— Что, мамзель, уединились? Позвольте поухаживать, зовут меня товарищ Чир. В некотором отношении почти что местный совнарком. Оно, конечно, с непривычки здесь не ароматно. Но позвольте угостить вас заграничным коньячком.
Катя злобно отстранилась. Ощерилась, как маленький зверек. С дверью все же не могла расстаться.

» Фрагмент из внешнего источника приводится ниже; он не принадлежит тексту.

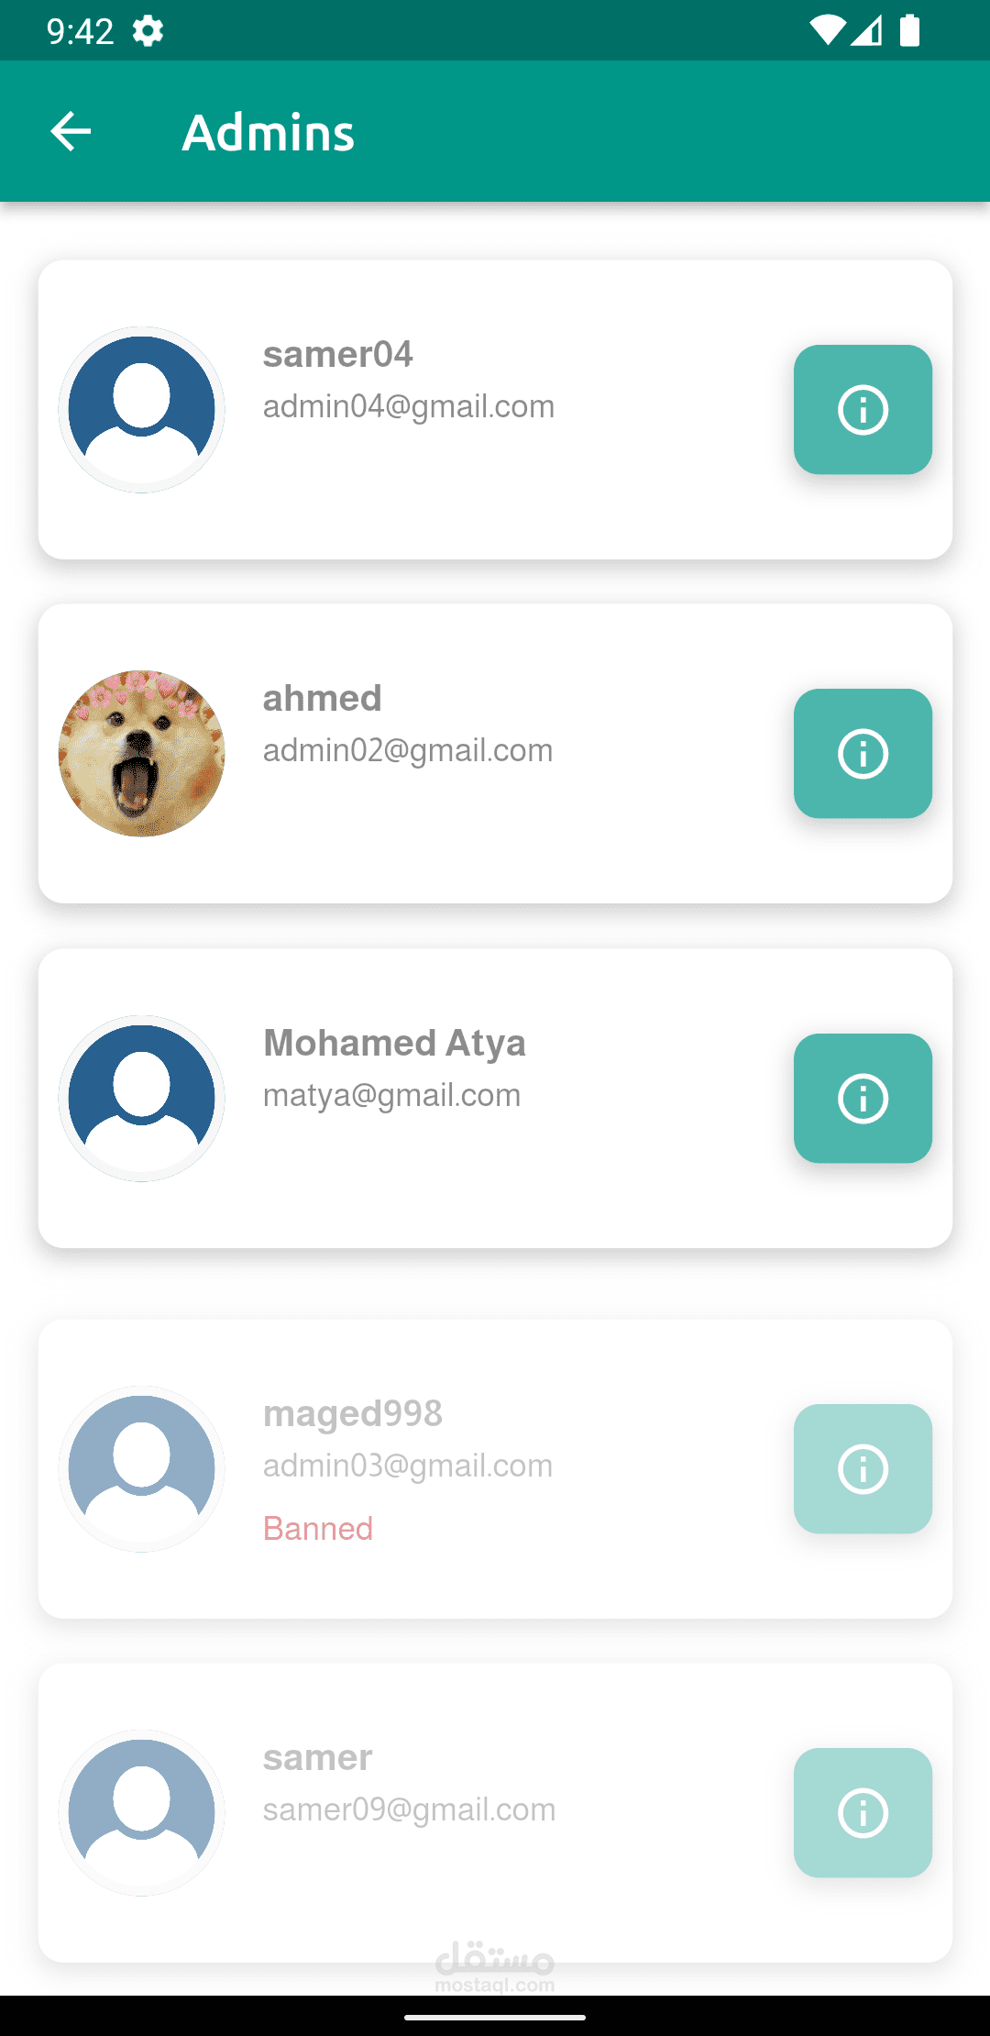990x2036 pixels.
Task: Select the matya@gmail.com email text
Action: (x=391, y=1095)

— Оставьте меня. Я жду знакомого.
— Как же, нам все известно. Мой товарищ. В прошлый раз ведь вместе пили. Разве не помните? Только он — митинговый человек. А язык — мягкий, языком дела не наладишь. Я безо всяких резолюций, исключительно озабочен наслаждениями дамы…
И с этими любезными словами Чир Катю решительно сгреб. Вырвалась. Кричала. Чир ругался, а Свеклокуша, почуяв, что теперь и она может выступить, стала выкладывать свою ревность и обиду:
— Да как ты смеешь, тварь постная? Кости бренчат, а туда же!.. Барышня, и, между прочим, на людях непудреная ходит, рожа — самовар. На наших кавалеров пялит свои телячьи… Вон отсюда!..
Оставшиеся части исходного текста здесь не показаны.